**Action item**
From the first entry to the last, copy each one exactly.

-------- Supplied material --------

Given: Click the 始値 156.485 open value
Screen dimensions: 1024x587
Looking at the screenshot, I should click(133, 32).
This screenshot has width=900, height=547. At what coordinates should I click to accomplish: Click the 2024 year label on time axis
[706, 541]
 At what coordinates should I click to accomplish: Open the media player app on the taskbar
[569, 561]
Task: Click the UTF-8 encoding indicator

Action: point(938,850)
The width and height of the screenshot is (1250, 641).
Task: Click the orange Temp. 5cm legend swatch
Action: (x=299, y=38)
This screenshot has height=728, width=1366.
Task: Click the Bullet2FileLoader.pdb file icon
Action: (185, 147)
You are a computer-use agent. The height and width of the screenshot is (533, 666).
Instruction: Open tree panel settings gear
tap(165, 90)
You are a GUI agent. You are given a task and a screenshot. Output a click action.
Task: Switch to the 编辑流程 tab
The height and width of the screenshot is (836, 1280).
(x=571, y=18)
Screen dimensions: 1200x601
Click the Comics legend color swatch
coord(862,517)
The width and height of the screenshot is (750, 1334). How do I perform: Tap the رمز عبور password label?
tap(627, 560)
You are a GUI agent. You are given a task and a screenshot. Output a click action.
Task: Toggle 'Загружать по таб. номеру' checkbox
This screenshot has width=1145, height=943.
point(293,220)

--------

**Solved problem**
Given: Click the 始値 156.485 open value
Screen dimensions: 1024x587
Looking at the screenshot, I should click(133, 32).
This screenshot has width=900, height=547. At what coordinates should I click to accomplish: Click the 2024 year label on time axis
[706, 541]
 At what coordinates should I click to accomplish: Open the media player app on the taskbar
[569, 561]
Task: Click the UTF-8 encoding indicator

Action: point(938,850)
The width and height of the screenshot is (1250, 641).
Task: Click the orange Temp. 5cm legend swatch
Action: (x=299, y=38)
This screenshot has height=728, width=1366.
Task: Click the Bullet2FileLoader.pdb file icon
Action: (185, 147)
You are a computer-use agent. The height and width of the screenshot is (533, 666).
Instruction: Open tree panel settings gear
tap(165, 90)
You are a GUI agent. You are given a task and a screenshot. Output a click action.
Task: Switch to the 编辑流程 tab
The height and width of the screenshot is (836, 1280).
(x=571, y=18)
Screen dimensions: 1200x601
Click the Comics legend color swatch
coord(862,517)
The width and height of the screenshot is (750, 1334). How do I perform: Tap the رمز عبور password label?
tap(627, 560)
You are a GUI agent. You are given a task and a screenshot. Output a click action.
Task: Toggle 'Загружать по таб. номеру' checkbox
This screenshot has width=1145, height=943.
point(293,220)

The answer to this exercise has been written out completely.